[DOCS] Blast Off - The Squeak Documentation Project

goran.hultgren at bluefish.se goran.hultgren at bluefish.se
Mon Feb 10 09:00:25 UTC 2003


Hi all!

shane at shaneroberts.com wrote:
> Hi All,
> This is the official unofficial launch of the latest round of
> documentation effort.

Good work Shane. Go, go!

> I found a page on the swiki that has not been changed since 1999
> called:  "Documentation - tasks to do"
> 
> It is:
> http://minnow.cc.gatech.edu/squeak/808
> 
> Let's start using this as a central Swiki scratchpad for cooperation
> on the documentation project.

Oh yes. You make my all warm - someone who actually searches the Swiki
*before* creating
yet-another-exactly-the-same-page-as-we-already-have-ten-of. :-)

[SNIP]
> Since the "to do" swiki page is a scratchpad, feel free to make a
> mess of it, add all your suggestions and comments there, and we
> will sort them out as we go.

Ah, I wrote a little wishlist in a post. Perhaps one of you can pick out
the cherries of that post as you see fit?
 
> To reduce clutter on the swiki in general, I suggest we make every
> effort to edit and clean up existing pages, rather than make new
> ones.  I don't think deleting pages is good, broken links are a drag.

Yes! Yes! :-)

> The comment has been made that "external documentation is
> immediately obsolete".  This is only partly true.  The Smalltalk
> language is stable, so any discussions on the swiki of this sort, will
> not be obsolesced.  Otherwise I agree, most of the documentation
> should be within Squeak, and kept up to date (somehow).  The
> swiki is useful, but people may not find it easily, so the
> documentation needs to be in Squeak.

But (I assume) you will *begin* using the Swiki.
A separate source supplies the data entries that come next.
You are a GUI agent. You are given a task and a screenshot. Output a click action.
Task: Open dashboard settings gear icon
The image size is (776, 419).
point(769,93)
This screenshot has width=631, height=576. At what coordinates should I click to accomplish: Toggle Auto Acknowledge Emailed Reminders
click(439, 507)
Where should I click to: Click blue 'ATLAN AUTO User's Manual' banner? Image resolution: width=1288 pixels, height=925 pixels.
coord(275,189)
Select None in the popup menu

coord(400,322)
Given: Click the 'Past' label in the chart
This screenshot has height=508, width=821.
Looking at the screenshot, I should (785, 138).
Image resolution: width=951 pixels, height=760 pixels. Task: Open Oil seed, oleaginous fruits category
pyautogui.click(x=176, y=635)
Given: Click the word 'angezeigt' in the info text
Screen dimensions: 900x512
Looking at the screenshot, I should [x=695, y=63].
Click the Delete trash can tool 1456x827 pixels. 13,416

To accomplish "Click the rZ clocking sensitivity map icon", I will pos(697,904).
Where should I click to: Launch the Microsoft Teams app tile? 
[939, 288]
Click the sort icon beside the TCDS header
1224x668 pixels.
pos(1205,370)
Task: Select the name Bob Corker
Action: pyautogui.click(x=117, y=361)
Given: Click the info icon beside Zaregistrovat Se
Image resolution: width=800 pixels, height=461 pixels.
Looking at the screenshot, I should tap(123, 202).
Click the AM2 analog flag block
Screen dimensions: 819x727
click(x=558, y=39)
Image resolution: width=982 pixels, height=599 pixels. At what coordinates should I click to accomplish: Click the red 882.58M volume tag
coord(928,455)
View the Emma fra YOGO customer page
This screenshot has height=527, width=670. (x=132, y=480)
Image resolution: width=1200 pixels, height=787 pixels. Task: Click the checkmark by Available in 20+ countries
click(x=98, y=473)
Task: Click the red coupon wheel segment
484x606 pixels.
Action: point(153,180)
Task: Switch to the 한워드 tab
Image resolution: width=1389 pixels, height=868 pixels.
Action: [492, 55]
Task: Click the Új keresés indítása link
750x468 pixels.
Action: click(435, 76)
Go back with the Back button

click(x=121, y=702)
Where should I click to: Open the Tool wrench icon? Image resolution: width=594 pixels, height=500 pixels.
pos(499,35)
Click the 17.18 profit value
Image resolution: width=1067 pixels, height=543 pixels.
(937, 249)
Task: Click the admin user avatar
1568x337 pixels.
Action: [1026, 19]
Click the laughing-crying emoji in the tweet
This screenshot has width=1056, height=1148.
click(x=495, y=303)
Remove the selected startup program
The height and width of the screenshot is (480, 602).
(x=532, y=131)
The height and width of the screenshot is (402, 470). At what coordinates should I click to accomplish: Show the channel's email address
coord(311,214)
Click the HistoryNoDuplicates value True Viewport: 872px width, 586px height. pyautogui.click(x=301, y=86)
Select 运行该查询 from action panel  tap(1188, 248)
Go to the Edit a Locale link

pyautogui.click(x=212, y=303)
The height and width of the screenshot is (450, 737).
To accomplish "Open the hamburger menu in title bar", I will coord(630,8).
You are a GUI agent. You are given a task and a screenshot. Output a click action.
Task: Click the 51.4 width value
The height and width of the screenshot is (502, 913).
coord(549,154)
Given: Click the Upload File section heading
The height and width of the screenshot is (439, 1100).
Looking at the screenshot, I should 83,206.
As Hannes said - we can
always move stuff into something "image loadable" later.

> Following are seven main ideas that have been discussed on the
> list to improve documentation:

I had a few more - like the "cleanup week" and the "list of classes for
cleanup" (as described in my other post).
 
> *******
> Write SUnit tests - this verifies that what is documented, executes,
> as well as providing documentation.
> 
> More Code Comments - any questions?
> 
> A "Magic Book" - documentation within Squeak which uses its
> multi-media capabilities to illustrate the use and power of Squeak
> for both developers and naïve users.

I think the connection with unit tests to keep it "automatically
staleness detecting" is important. But you all know that of course. Unit
tests is our only mechanism to really "tie" documentation to the code
making sure it stays updated.

> Code Comment "Scooper" - a tool which sweeps all the code
> comments into a format which allows them to be scanned and
> cross referenced (hyperlinked)  easily (more easily than using the
> existing browsers).  The idea here being to provide a different
> cognitive "view" on the code, not to add yet another browser.  So it
> needs to be powerful enough to justify its existence.

Note that (if you haven't seen it) you can hyperlink inside code and
class comments. Seldom used but it works.

> Don't Bloat The Image - new documentation and tools should not
> add yet more bloat to the image.  Code comments are fine, they
> don't add bloat.  Other new tools and documentation need to be
> very small, or optional to the standard contents of the image.  For

Actually *everything* we do from now on (since OOPSLA in fact) *should*
be in packages. But using SqueakMap this doesn't mean it will be hard to
reach.

> naïve users we may want something like a "Take the Tour" button,
> which loads the magic book.  I realize there is already a "tour" so
> this could be added.

IMHO the Magic book should not be monolithical. It would be better if we
set up an architecture to maintain the TOC and the index with search
capability and make a nice UI for that. And then establish some standard
form to compose a "chapter" in this book - one obvious way of doing it
would be to use Projects.

So, again IMHO some ideas of how it could work:
- The book tool should be a package on SqueakMap easily accessible
through the open... menu (just like the package loader is today).
- The contents of the book should be loaded on demand from the net and
cached locally on disk. TOC, index and perhaps search index (using
Scott's long forgotten engine for this) can be loaded/downloaded when
started and each chapter loaded on demand when viewed, perhaps as
Projects somehow embedded in the book.